### DIRECTIVE
Copy the items from the line with "Given: Click the fourth green rating star" up to and including the line with "Where should I", keeping every character unchanged and leaving the pictures out.
───── THE INPUT
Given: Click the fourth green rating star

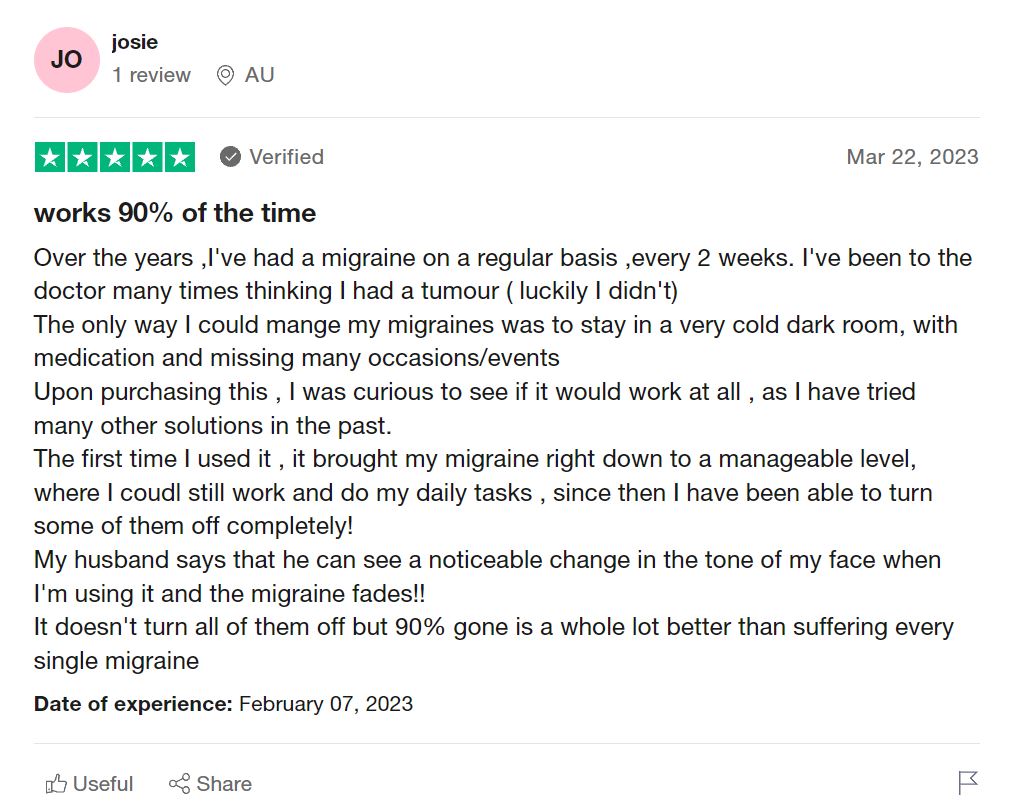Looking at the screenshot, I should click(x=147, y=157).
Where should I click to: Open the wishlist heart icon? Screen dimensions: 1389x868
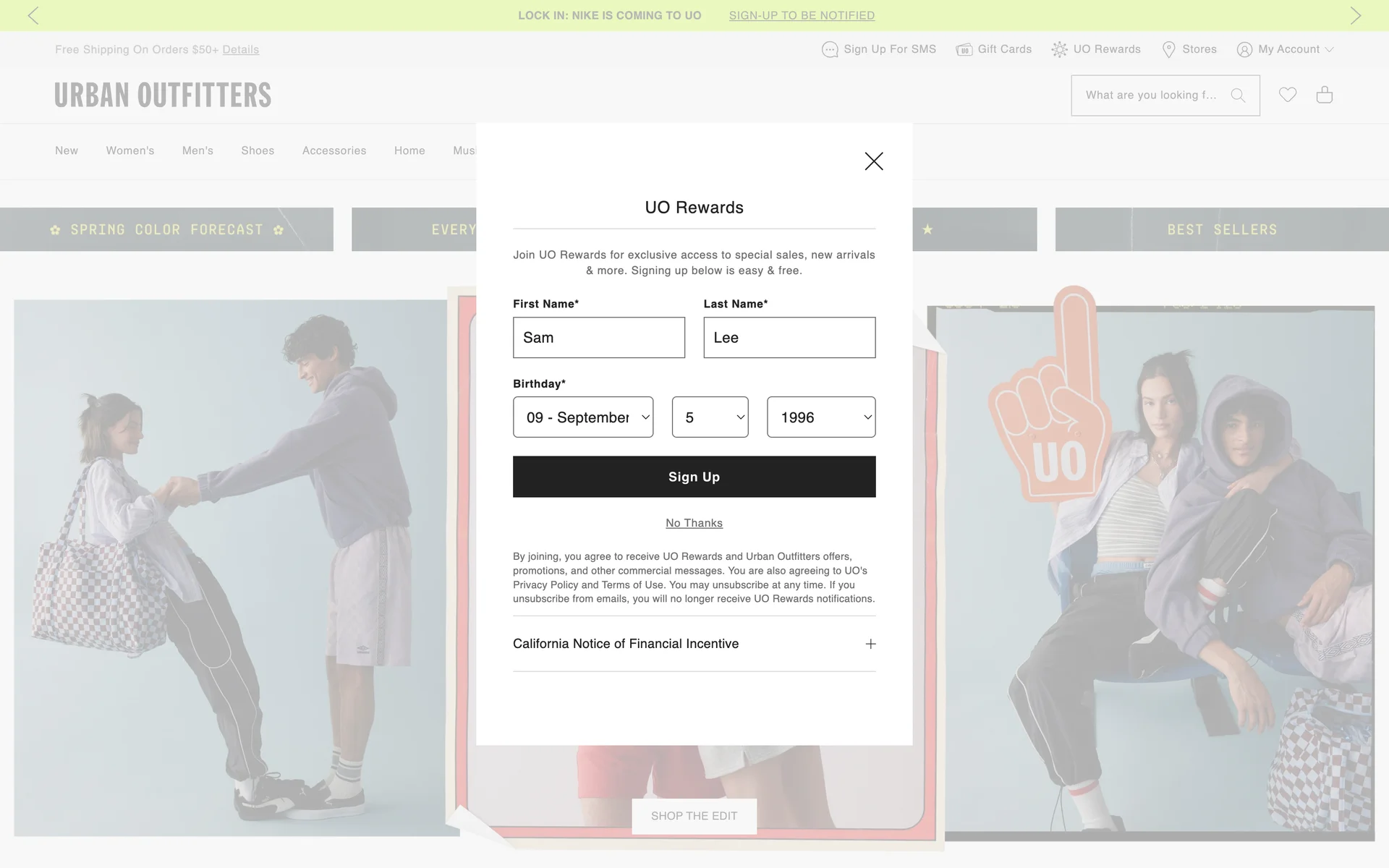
──────────
───── THE INPUT
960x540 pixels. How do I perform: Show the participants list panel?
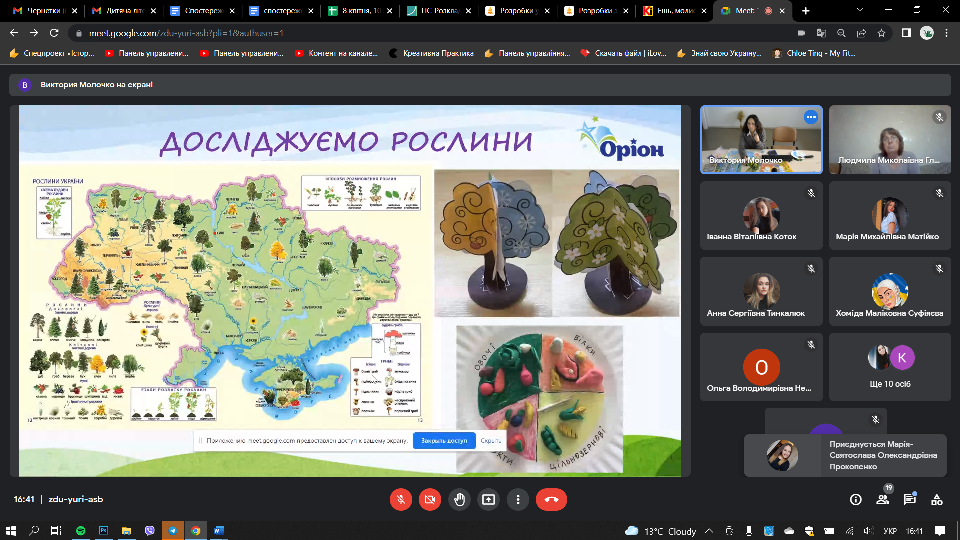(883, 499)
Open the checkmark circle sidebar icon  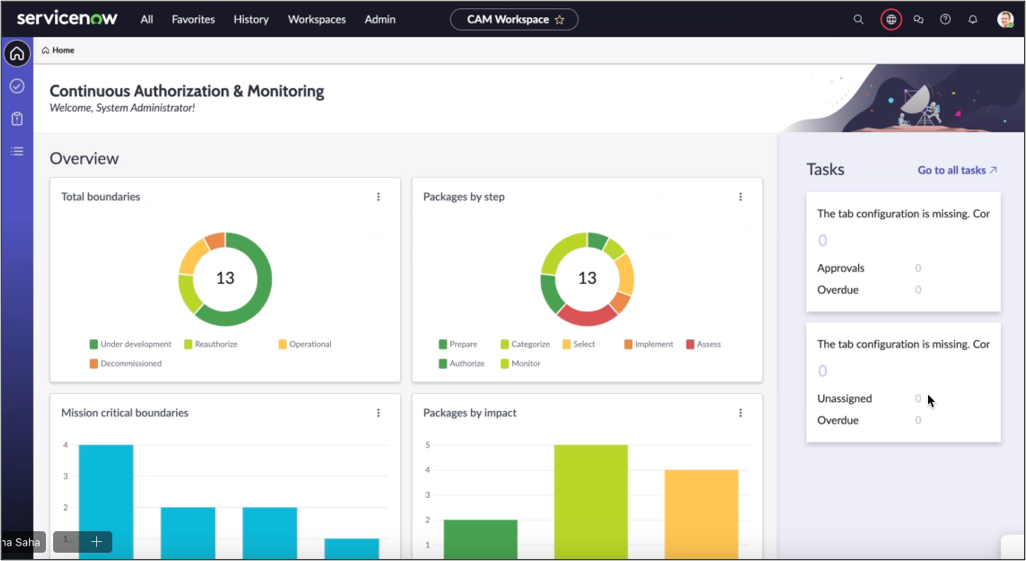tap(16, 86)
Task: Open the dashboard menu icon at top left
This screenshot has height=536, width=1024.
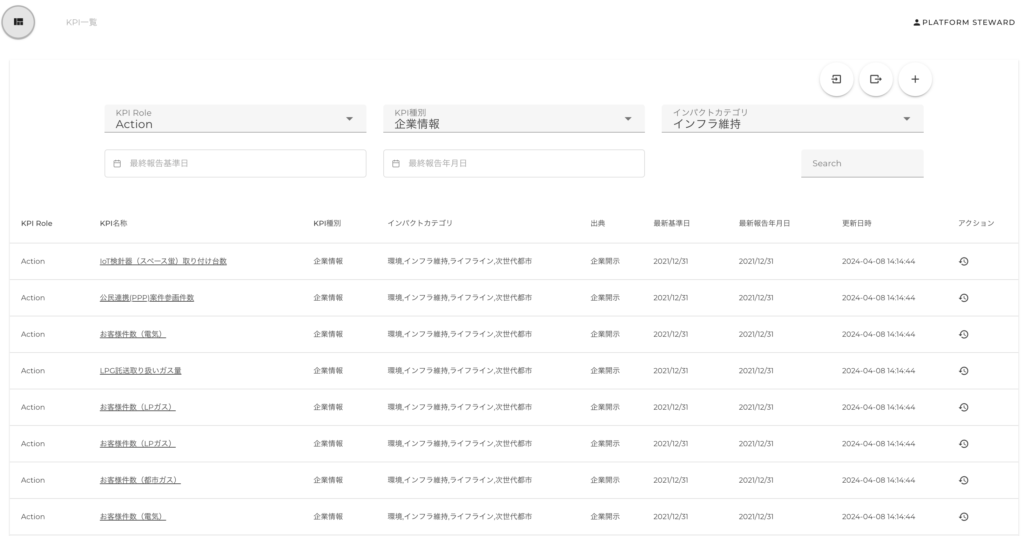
──────────
───── THE INPUT
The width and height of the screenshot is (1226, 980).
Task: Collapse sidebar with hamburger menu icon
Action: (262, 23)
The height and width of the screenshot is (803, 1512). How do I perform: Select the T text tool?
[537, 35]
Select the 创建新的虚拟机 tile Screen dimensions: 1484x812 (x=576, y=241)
──────────
### WRITTEN REPLY
Given: Click the fourth green rating star

Looking at the screenshot, I should click(x=147, y=157).
Where should I click to: Open the wishlist heart icon? Screen dimensions: 1389x868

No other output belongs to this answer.